5 Kasım 2015 Perşembe

Kaliteli Zaman Şeysi

İşe dönmeden önce çok kararlıydım, az ama öz zaman geçirecektik işe başladığımda. Yani işte o kaliteli zaman dediklerinden.

İşe başladım. Sabah Doruk uyurken evden çıkıyorum. Akşamın köründe eve dönüyorum. O arada iş yorgunluğuna bir de yol yorgunluğu ekleniyor. Eve geldiğimde Esin olarak değil, anne bile değil, pestil olarak geliyorum. Doruk'u akşam yemeği sırasında oyalama çabalarıyla kalan son enerjimi de tüketiyorum. Eh sayın pestil! Çocuk derki "Kalk oynayalım." Pestil diyemezki "Çok yorgunum." Bütün gün yemek dışında birlikte geçirdiğimiz zaman topu topu bir saat belki. Ama bu benim seçtiğim hatta bizim seçtiğimiz bir saat değil. İşten yorgun dönülmüş bir saat. Önceden tasarlanmış eğlenceli etkinlikler, koşturmacalı kovalamacalı bol kahkahalı etkinlikler ya da Doruk'un yönlendirmesine bırakılmış doğaçlama etkinlikler... Hepsi hikaye bana. Parmağımı kaldıracak halim yokken nasıl kendimi vereyim oyuna. Bi kahve yapsam, bacaklarımı uzatsam, kitap okusam ha? Hayır, istediğim bu değil. Ben de Doruk'la oynamak, gülmek, eğlenmek istiyorum ama enerjim yok. Bu bir saat bitse de Doruk'la birlikte ben de yatağa gömülsem diye bekliyorum. Her gün aynı. Bilen varsa söylesin bu
zamanı nasıl kaliteli geçirebiliriz? Öyle bir ihtimal var mı ya da?
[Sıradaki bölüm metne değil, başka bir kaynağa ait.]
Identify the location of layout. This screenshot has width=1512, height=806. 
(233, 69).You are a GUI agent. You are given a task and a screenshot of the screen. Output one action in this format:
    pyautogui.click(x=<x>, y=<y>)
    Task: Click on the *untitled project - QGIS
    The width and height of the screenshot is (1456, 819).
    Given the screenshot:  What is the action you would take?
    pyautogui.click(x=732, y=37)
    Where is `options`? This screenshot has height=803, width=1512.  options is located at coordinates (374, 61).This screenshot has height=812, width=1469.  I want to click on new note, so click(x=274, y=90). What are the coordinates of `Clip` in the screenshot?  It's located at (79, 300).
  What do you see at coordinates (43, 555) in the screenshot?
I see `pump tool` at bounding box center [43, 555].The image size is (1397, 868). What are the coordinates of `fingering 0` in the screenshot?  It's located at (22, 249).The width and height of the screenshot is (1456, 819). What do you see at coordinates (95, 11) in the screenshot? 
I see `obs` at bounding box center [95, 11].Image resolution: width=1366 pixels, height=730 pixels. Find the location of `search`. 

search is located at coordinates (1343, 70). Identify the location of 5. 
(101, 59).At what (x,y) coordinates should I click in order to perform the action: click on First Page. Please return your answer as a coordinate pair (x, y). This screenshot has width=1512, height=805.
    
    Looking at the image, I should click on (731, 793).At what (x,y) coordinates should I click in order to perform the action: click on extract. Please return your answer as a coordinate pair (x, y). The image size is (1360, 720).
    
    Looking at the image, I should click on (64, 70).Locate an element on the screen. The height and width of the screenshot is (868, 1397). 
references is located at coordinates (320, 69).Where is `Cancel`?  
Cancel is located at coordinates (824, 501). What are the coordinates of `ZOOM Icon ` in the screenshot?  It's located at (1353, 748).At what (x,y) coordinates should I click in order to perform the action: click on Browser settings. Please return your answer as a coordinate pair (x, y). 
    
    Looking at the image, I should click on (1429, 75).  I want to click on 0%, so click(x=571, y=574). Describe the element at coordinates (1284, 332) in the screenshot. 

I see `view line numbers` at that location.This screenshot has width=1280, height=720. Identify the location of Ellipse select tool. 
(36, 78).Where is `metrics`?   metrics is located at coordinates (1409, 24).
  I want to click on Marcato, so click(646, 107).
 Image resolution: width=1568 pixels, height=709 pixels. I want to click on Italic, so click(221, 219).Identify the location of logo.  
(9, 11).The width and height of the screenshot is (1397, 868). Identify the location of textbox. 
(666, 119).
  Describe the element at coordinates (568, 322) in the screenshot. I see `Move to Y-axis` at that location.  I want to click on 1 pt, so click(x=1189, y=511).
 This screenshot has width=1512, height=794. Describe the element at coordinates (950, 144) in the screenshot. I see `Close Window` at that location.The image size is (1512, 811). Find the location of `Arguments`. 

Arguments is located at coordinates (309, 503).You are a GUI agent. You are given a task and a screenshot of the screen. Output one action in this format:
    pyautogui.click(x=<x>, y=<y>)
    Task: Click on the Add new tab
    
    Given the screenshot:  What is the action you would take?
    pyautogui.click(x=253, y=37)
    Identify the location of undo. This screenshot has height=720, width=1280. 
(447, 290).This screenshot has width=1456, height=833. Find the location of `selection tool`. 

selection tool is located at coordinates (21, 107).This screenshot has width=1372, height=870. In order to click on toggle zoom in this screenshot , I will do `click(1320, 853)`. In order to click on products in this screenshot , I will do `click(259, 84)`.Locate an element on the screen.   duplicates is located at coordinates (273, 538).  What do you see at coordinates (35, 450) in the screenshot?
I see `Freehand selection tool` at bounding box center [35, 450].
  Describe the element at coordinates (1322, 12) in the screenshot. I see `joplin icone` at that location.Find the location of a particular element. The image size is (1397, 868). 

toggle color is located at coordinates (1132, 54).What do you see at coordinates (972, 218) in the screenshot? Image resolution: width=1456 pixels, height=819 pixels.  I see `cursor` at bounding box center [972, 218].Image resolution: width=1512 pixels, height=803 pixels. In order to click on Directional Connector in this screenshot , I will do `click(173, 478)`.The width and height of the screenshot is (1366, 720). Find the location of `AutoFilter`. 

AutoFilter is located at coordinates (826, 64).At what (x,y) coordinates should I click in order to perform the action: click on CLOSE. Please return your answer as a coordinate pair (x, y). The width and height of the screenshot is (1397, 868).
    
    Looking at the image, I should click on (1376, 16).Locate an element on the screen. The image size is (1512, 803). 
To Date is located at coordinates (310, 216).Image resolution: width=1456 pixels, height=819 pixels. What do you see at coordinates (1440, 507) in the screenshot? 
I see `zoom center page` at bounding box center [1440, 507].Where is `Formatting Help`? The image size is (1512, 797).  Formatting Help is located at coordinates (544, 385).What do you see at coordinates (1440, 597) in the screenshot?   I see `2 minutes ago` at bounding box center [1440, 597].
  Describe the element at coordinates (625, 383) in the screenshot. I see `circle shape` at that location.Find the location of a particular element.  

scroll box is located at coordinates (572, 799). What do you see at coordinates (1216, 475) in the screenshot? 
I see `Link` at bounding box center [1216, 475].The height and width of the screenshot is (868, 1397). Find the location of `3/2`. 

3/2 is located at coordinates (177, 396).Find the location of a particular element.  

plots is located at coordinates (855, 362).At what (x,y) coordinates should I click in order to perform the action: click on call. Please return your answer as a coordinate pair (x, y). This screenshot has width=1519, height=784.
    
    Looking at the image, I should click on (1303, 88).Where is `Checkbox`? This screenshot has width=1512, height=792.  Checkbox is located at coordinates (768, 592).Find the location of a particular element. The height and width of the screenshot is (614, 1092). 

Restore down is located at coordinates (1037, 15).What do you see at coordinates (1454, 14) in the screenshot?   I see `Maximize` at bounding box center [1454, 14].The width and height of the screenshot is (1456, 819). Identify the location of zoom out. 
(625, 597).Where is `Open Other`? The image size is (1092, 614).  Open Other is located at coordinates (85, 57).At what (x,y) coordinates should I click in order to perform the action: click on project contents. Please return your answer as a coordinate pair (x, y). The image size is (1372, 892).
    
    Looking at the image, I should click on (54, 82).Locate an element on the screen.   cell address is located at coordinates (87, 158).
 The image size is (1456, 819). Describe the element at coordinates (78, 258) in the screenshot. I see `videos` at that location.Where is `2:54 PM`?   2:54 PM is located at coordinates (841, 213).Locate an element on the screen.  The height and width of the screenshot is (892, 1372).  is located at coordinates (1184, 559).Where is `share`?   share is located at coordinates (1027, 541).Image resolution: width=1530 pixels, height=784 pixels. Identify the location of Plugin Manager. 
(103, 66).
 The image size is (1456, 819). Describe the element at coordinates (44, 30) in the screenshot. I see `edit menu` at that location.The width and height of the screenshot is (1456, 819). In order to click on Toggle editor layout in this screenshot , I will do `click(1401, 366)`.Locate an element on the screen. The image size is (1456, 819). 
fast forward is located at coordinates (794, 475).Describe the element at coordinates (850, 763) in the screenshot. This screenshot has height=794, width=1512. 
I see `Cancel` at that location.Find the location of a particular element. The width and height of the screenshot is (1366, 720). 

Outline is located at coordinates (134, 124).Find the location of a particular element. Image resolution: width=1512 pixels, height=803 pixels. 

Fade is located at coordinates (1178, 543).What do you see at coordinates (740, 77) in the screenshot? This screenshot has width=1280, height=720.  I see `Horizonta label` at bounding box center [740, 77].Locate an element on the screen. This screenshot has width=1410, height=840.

Bir zaman dilimini bilerek, isteyerek kaliteli hale getirebilir miyiz? Yorgun, üzgün, stresli olabiliyor insan ve her zaman kendini yönetemiyor. Bir gün vaktimiz çok güzel geçerken diğer gün kırdığım oluyor Doruk'u. Keyfim yokken keyif aşılayamıyorum bazen. Çok üzülüyorum sonra. Keşke kaliteli geçirmek zorunda olduğumuz kısıtlı zamanımız yerine sık sık kaliteli geçen bol zamanımız olsa. Hayatın çok hızlı aktığı, çalışma saatlerinin ömür bitirdiği, trafiğin bitmek bilmediği bir yerde olmuyor ne yazıkki.

Bu konuyu düşündükçe yanlış hayatın içinde hissediyorum kendimi. Nasıl değiştireceğimi bilmiyorum ama işten daha az vakit ayırmak istemiyorum oğluma. Ayırabildiğim çok az vakti ise yorgunluk yüzünden yaşayamamaktan nefret ediyorum. Bazen böööö (ce-eee) oyununu bile oynayacak halim olmuyor. Ne kadar basit aslında değil mi? Bunu yapacak halim yokken nasıl yeteceğim Doruk'a, nasıl doyuracağım ruhunu? Sevgimi göstermek için saatlerce sarılabilirim, evet! Onun sıcaklığıyla dinlenirim hem de o arada. Bu bana yeter de ona yeter mi? Enerjinin doruğunda bir Doruk... Sevgini göstermek için sıkı sıkı sarılmadan önce deli gibi peşinden koştur istiyor. Benimse o bir saat onunla koşturabilmek için dinlenmem gerekiyor yani biraz daha zamana ihtiyacım var. Az vakti kaliteli geçirebilir insan belki ama bunun için o az vakitten biraz daha çok vakte ihtiyacı var ki dinlensin, enerji toplasın. Bu da bende az vaktin her zaman kaliteli olması mümkün değildir karşılığını buluyor.

İşte ben o kaliteli zaman şeysine inanmıyorum artık. Zamanın kaliteli geçmesi için çok olması gerekiyor.